Parallel For Loops
One of the big promises of the Epoch language is the ability to automatically move code around to various bits of host hardware. For example, suppose I write an app that relies on certain GPGPU logic, such as image filtering. Then, someone runs the app on a machine that lacks capable GPU hardware. Epoch programs should transparently relocate the GPGPU code over to the primary CPU, and do things like attempt to vectorize loops and such.
In other words, "write once, run everywhere. No, seriously - everywhere." Except Epoch doesn't suck like Java does [grin]
To provide this degree of flexibility, the Epoch VM obviously needs a serious arsenal of CPU-side parallelization tricks. It's no good to write solid, parallel code and then have it run in a single CPU thread.
A prime example is the "parallel for" concept, where a given set of calculations can be performed in parallel.

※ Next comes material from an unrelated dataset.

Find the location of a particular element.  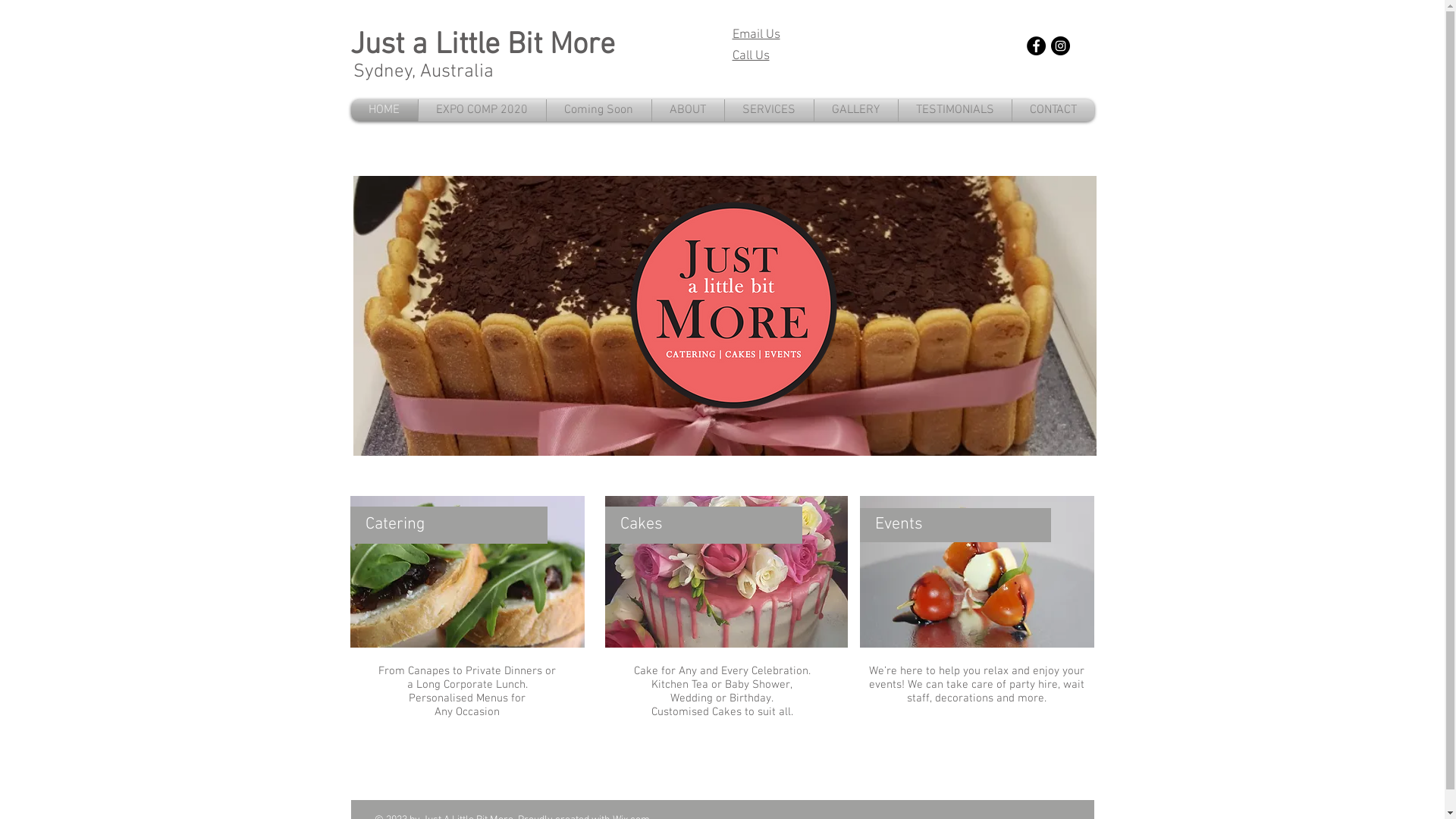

In a traditional setting, you might see these calculations simply run in serial, in a single thread. The parallel-for construct allows you to split up that loop into chunks, and then feed each chunk to a worker thread to do the actual computations.
As I write this, I'm finishing up the polishing touches on Epoch's very own parallelfor loop. It's taken a couple of hours to really get all the semantics right, but the actual process of adding the control structure was surprisingly easy, albeit time consuming. This gives me a lot of hope for future expansions to the Epoch parallelization repertoire.

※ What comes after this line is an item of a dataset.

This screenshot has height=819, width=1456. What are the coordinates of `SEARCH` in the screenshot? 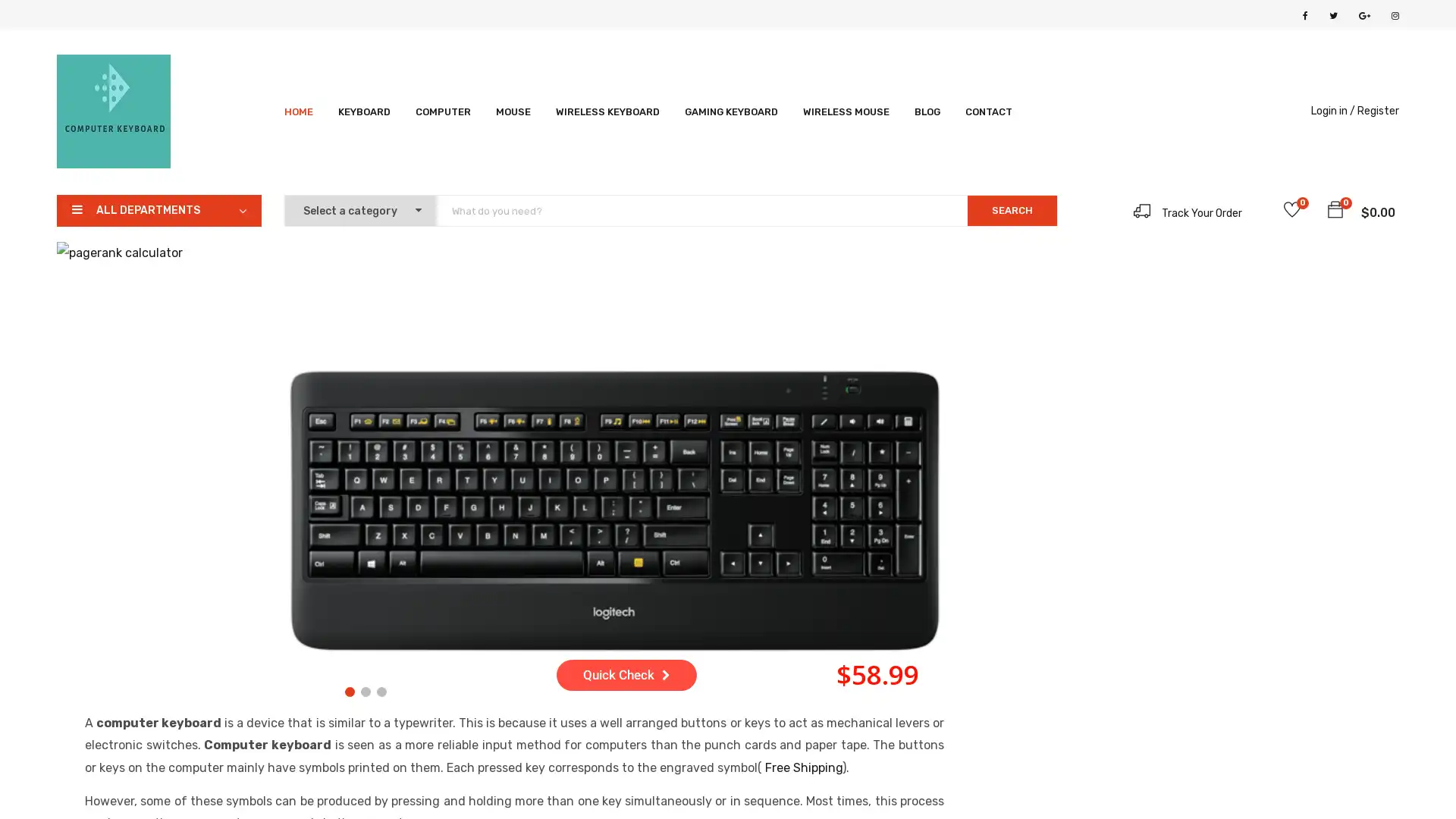 It's located at (1012, 210).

Of course, with Epoch, the big news right now is Release 9; as I've mentioned before I plan to debut R9 at GDC'10 this year. (Don't worry, I'll post the release package on the project site the same day [smile])
That leaves me with scant few hours to finish up the release package. I'm down to evenings and potentially a small chunk of time on Saturday, and then Sunday afternoon I leave for San Francisco. Nothing like a little bit of pressure to keep you on your toes...
The only really significant chunk of work left is to add the CPU failover logic so that when a suitable GPU is not present, the CUDA extension defers to standard CPU execution. This is slightly important because my demo machine (aka. my notebook) doesn't have a CUDA-ready GPU. It'd kind of look bad to present the project and show it failing to work correctly [grin]
After that, it's down to lots of small detail work; getting the release ready is a fairly involved process, as I'm doing my best not to release totally broken code. Unfortunately, many of these tasks are hard to predict and plan around, so I have no idea at this point if I'll be able to hit my desired R9 deadline.
But, hey, you can sleep when you're dead, right?